Reputation: 39
I have a dataframe
data.frame(string = c('["jewelry","tailor","Jewelry"]', '["apple","banana","orange"]'))
I want to create three columns and two rows... I want to have the dataframe to look like
data.frame(string1 = c('jewelry','apple'), string2=c('tailor','banana'), string3=c('jewelry','orange'))
Upvotes: 1
Views: 75
Reputation: 79318
This looks like a valid python/json list.
Using reticulate:
library(tidyverse)
df1%>%
rowwise() %>%
transmute(string=list(reticulate::py_eval(string)))%>%
unnest_wider(string, names_sep = '')
#> # A tibble: 2 × 3
#> string1 string2 string3
#> <chr> <chr> <chr>
#> 1 jewelry tailor Jewelry
#> 2 apple banana orange
using jsonlite
:
a <- jsonlite::fromJSON(paste('[', paste(df1$string, collapse = ','), ']'))
setNames(data.frame(a), paste0('string', seq(ncol(a))))
#> string1 string2 string3
#> 1 jewelry tailor Jewelry
#> 2 apple banana orange
or even:
d <- do.call(rbind, lapply(df1$string, jsonlite::fromJSON))

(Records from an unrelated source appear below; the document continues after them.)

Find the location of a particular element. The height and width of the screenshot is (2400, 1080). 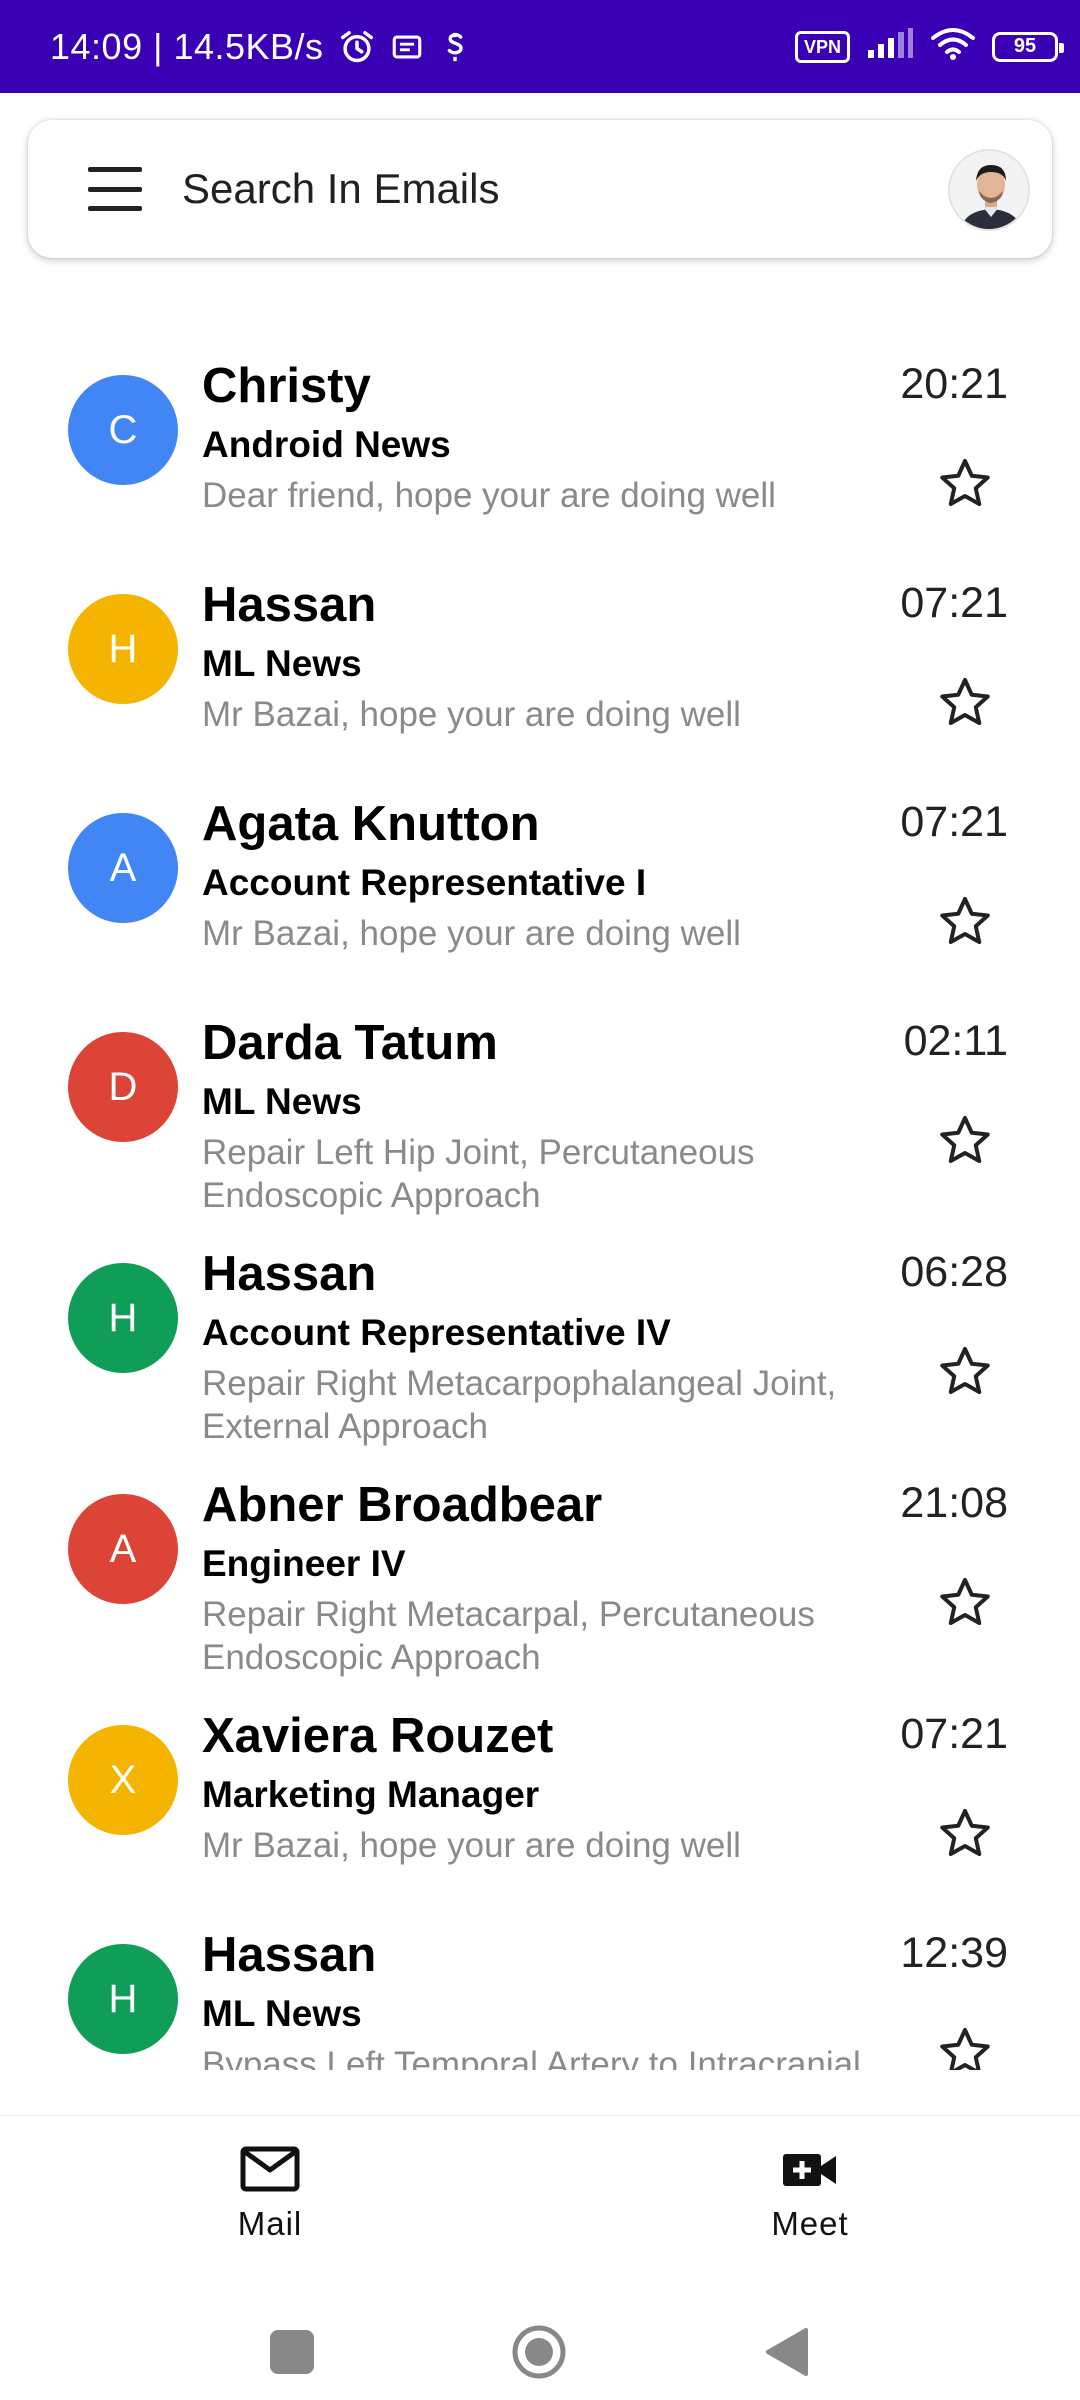

battery-level: 95 is located at coordinates (1025, 46).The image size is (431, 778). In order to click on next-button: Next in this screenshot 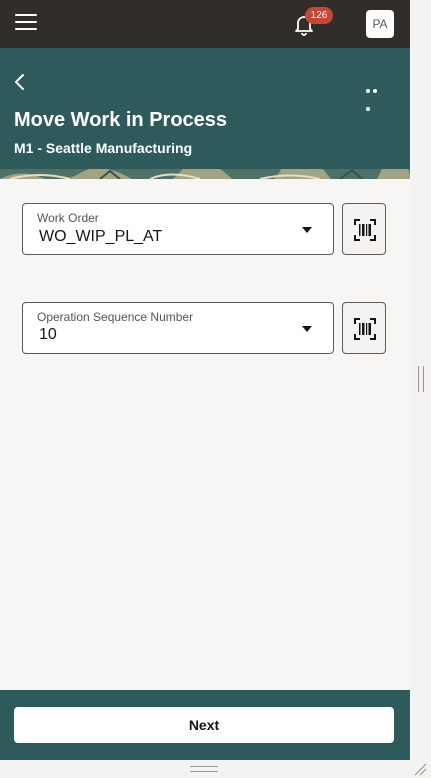, I will do `click(204, 725)`.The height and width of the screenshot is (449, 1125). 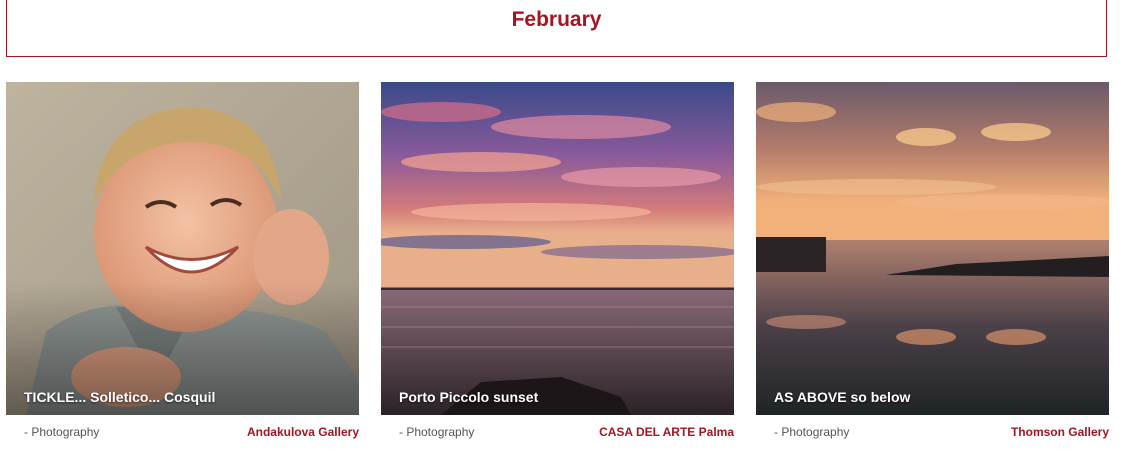 What do you see at coordinates (558, 432) in the screenshot?
I see `artwork-meta: - Photography CASA DEL ARTE Palma` at bounding box center [558, 432].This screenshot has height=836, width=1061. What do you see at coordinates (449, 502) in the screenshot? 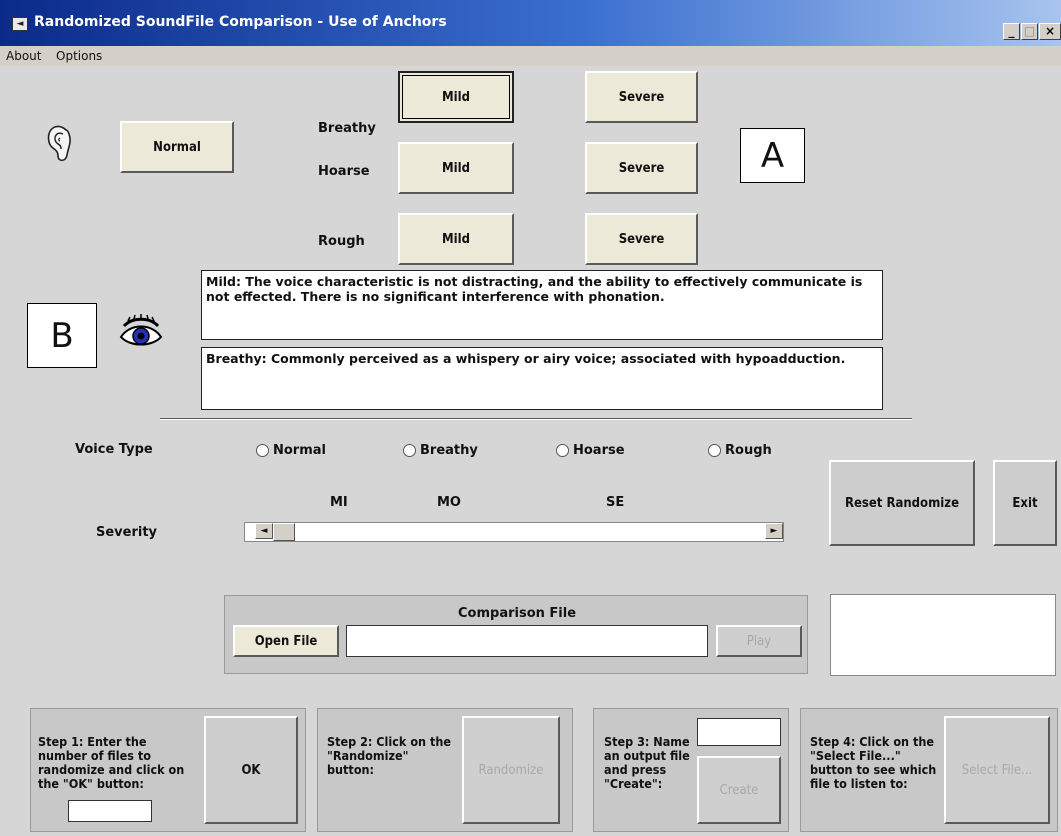
I see `severity-tick-mo: MO` at bounding box center [449, 502].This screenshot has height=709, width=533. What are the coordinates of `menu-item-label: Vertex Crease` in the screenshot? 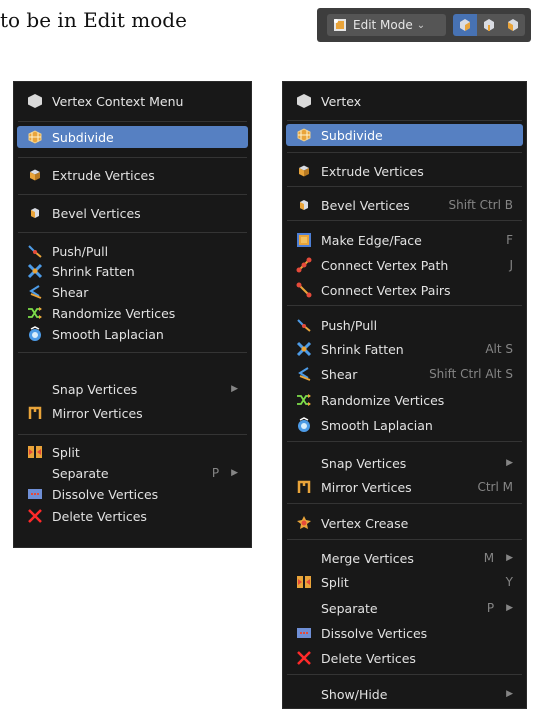 It's located at (365, 523).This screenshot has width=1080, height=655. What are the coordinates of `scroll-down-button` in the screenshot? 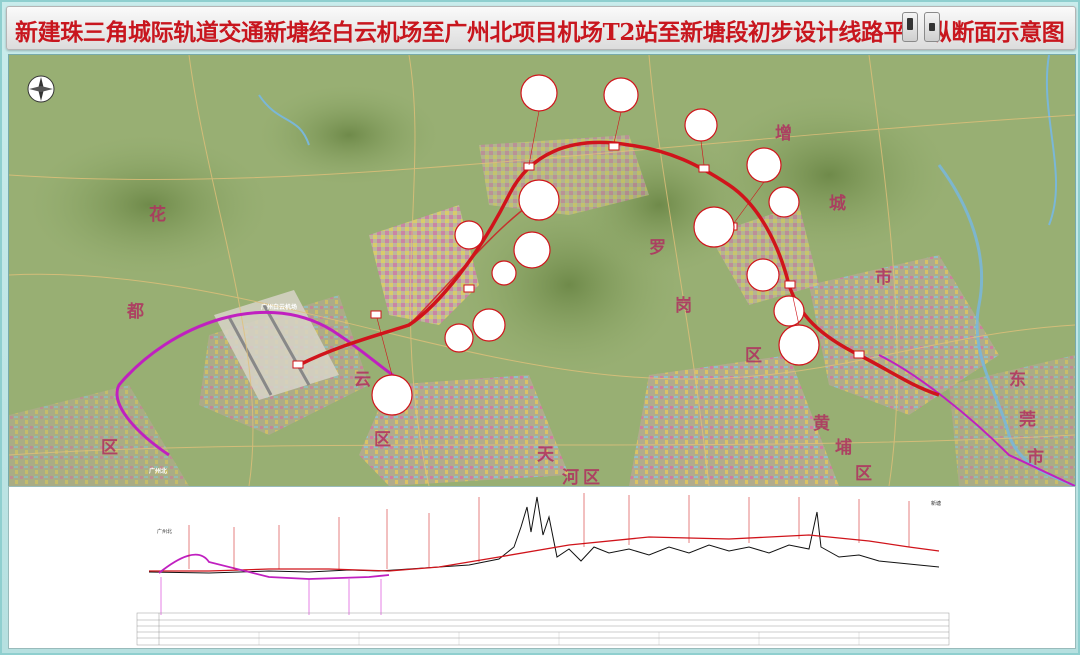 It's located at (932, 27).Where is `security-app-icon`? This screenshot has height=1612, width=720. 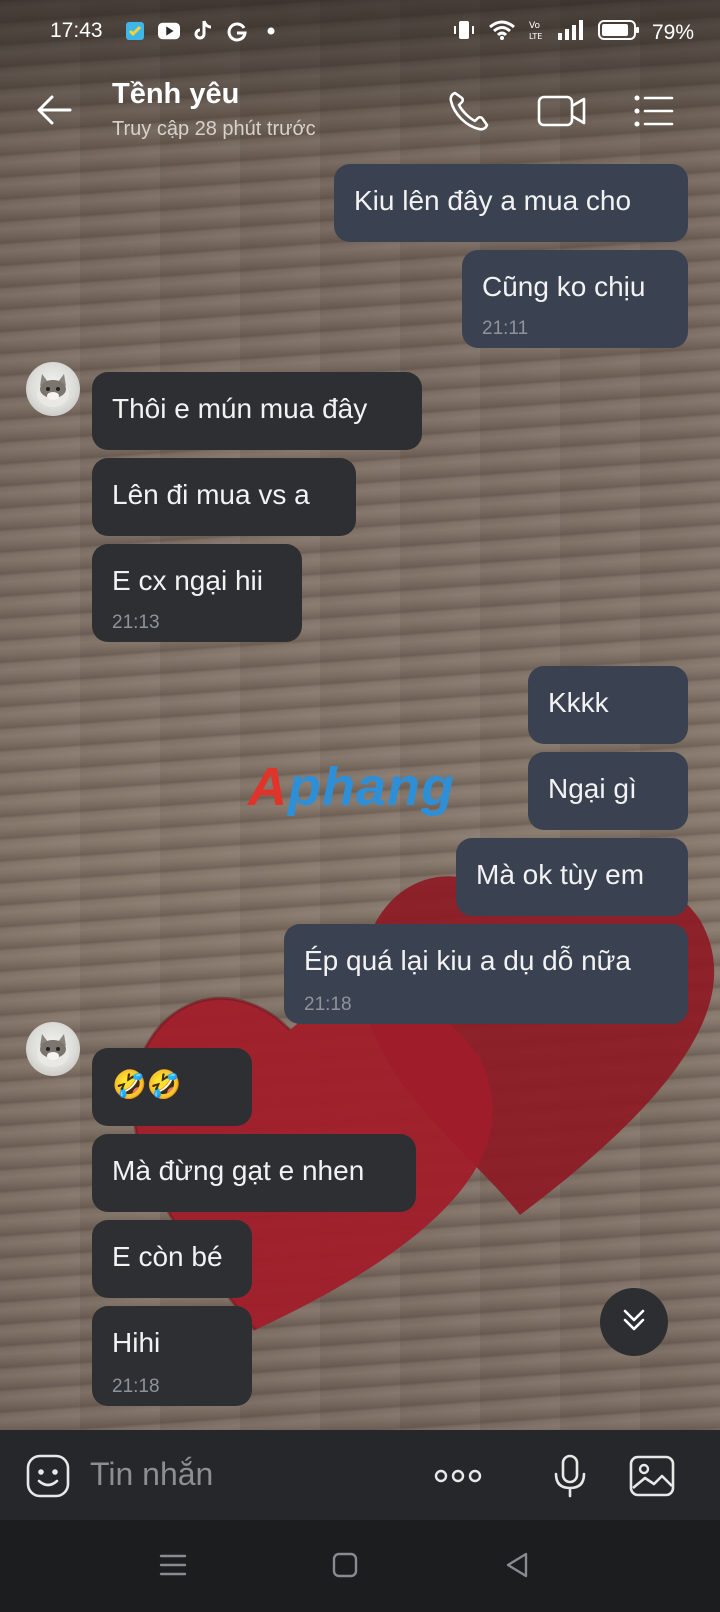
security-app-icon is located at coordinates (135, 31).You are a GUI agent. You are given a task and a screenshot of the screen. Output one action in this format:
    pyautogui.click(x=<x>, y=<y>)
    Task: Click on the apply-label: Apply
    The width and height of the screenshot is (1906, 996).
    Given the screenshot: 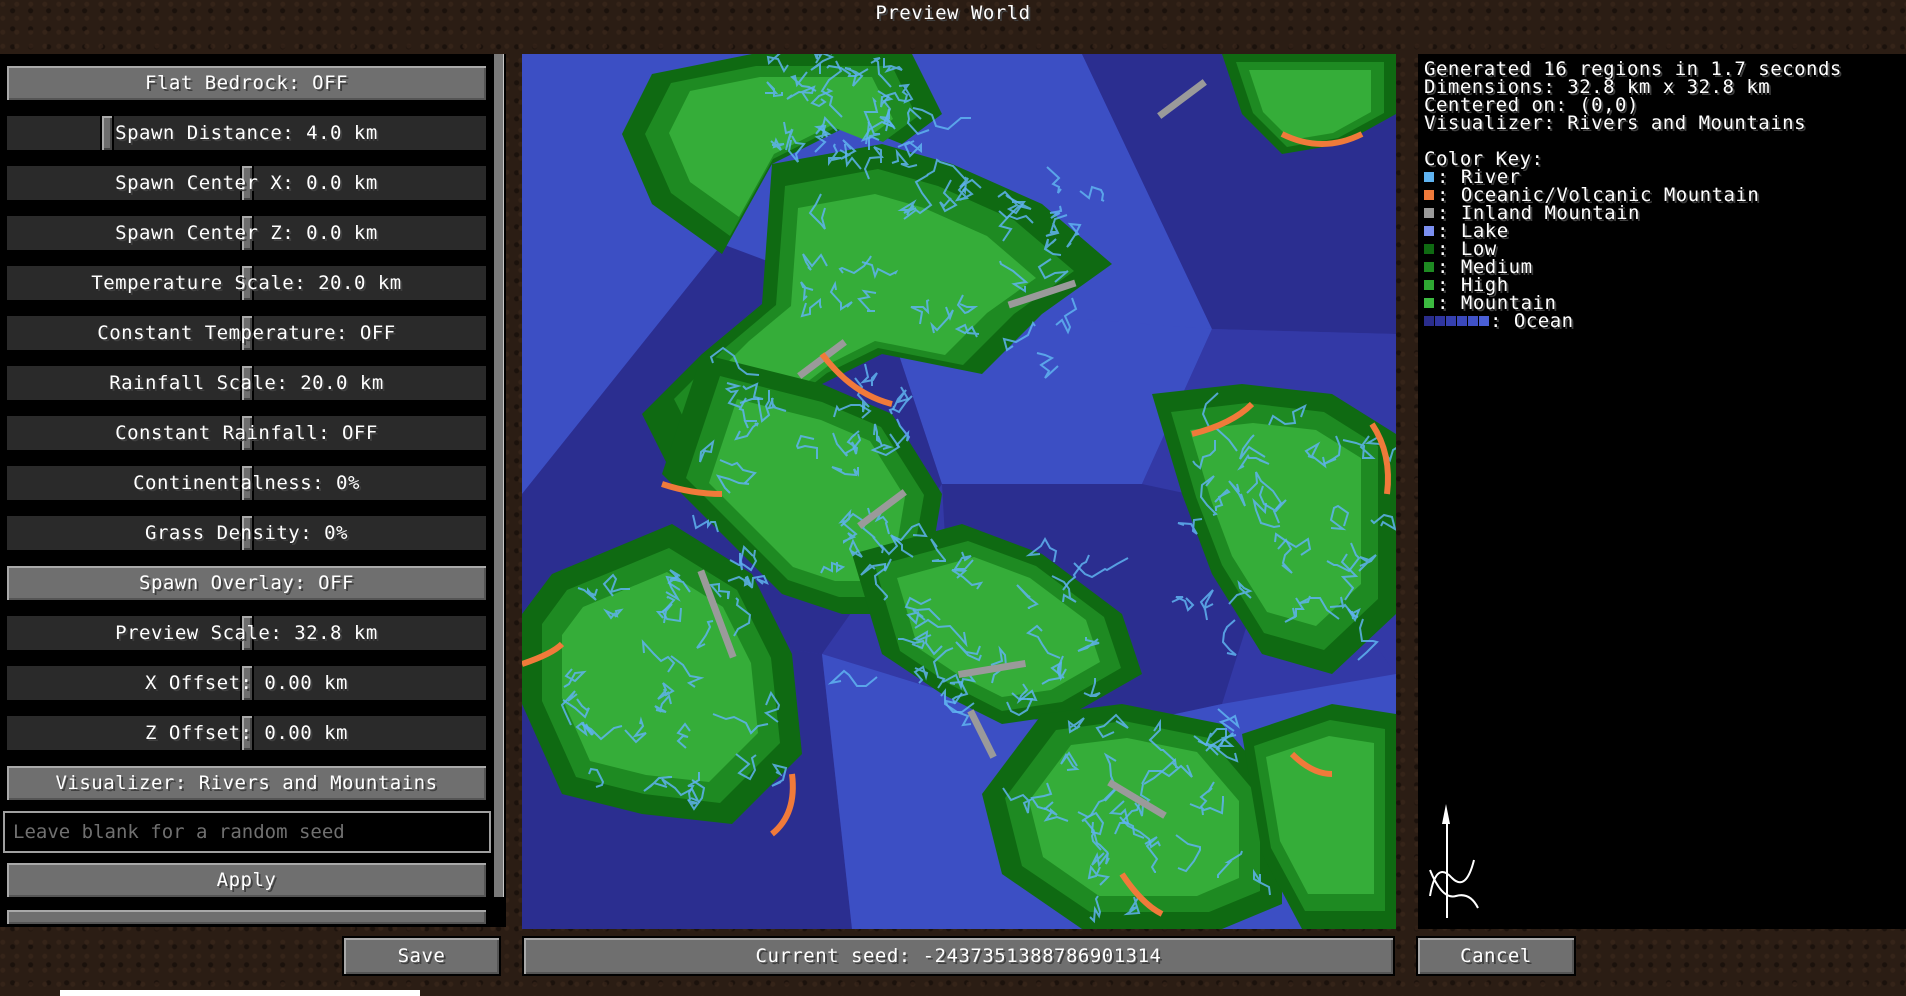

setNames(data.frame(d), paste0('string', seq(ncol(d))))
string1 string2 string3
1 jewelry tailor Jewelry
2 apple banana orange
Upvotes: 0
Reputation: 17524
jsonlite
through a list column and unnest_wider
:
library(dplyr)
library(tidyr)
library(purrr)
library(jsonlite)
df <- data.frame(string = c('["jewelry","tailor","Jewelry"]',
'["apple","banana","orange"]'))
df %>%
mutate(string = map(string, ~ parse_json(.x))) %>%
unnest_wider(string, names_sep = "")
#> # A tibble: 2 × 3
#> string1 string2 string3
#> <chr> <chr> <chr>
#> 1 jewelry tailor Jewelry
#> 2 apple banana orange
Created on 2023-02-13 with reprex v2.0.2
Upvotes: 0
Reputation: 4344
a optional tidyverse approach if you know the max number of columns before hand and have no gaps that matter in terms of ordering or column assignment (rows with less then 3 columns concerning this example):
# dummy data
myDf <- data.frame(string = c('["jewelry","tailor","Jewelry"]', '["apple","banana","orange"]'))
library(dplyr)
library(tidyr)
myDf %>%
# select column to split, new column names and regex with capture groups (parts between brakets
tidyr::extract(string, into = c("a", "b", "c"), regex = '"(\\w*)","(\\w*)","(\\w*)"')
a b c
1 jewelry tailor Jewelry
2 apple banana orange
Upvotes: 0
Reputation: 887651
In base R
, we could remove the brackets, and use read.csv
to read the column into a data.frame
read.csv(text = gsub('\\[|\\]|"', "", df1$string),
header = FALSE, col.names = paste0("string", 1:3))
-output
string1 string2 string3
1 jewelry tailor Jewelry
2 apple banana orange
Or using tidyverse
library(dplyr)
library(stringr)
library(tidyr)
df1 %>%
mutate(string = str_remove_all(string, '\\[|\\]|"')) %>%
separate_wider_delim(string, delim = ',',
names = c("string1", "string2", "string3"))
-output
# A tibble: 2 × 3
string1 string2 string3
<chr> <chr> <chr>
1 jewelry tailor Jewelry
2 apple banana orange
df1 <- data.frame(string = c('["jewelry","tailor","Jewelry"]',
'["apple","banana","orange"]'))
Upvotes: 1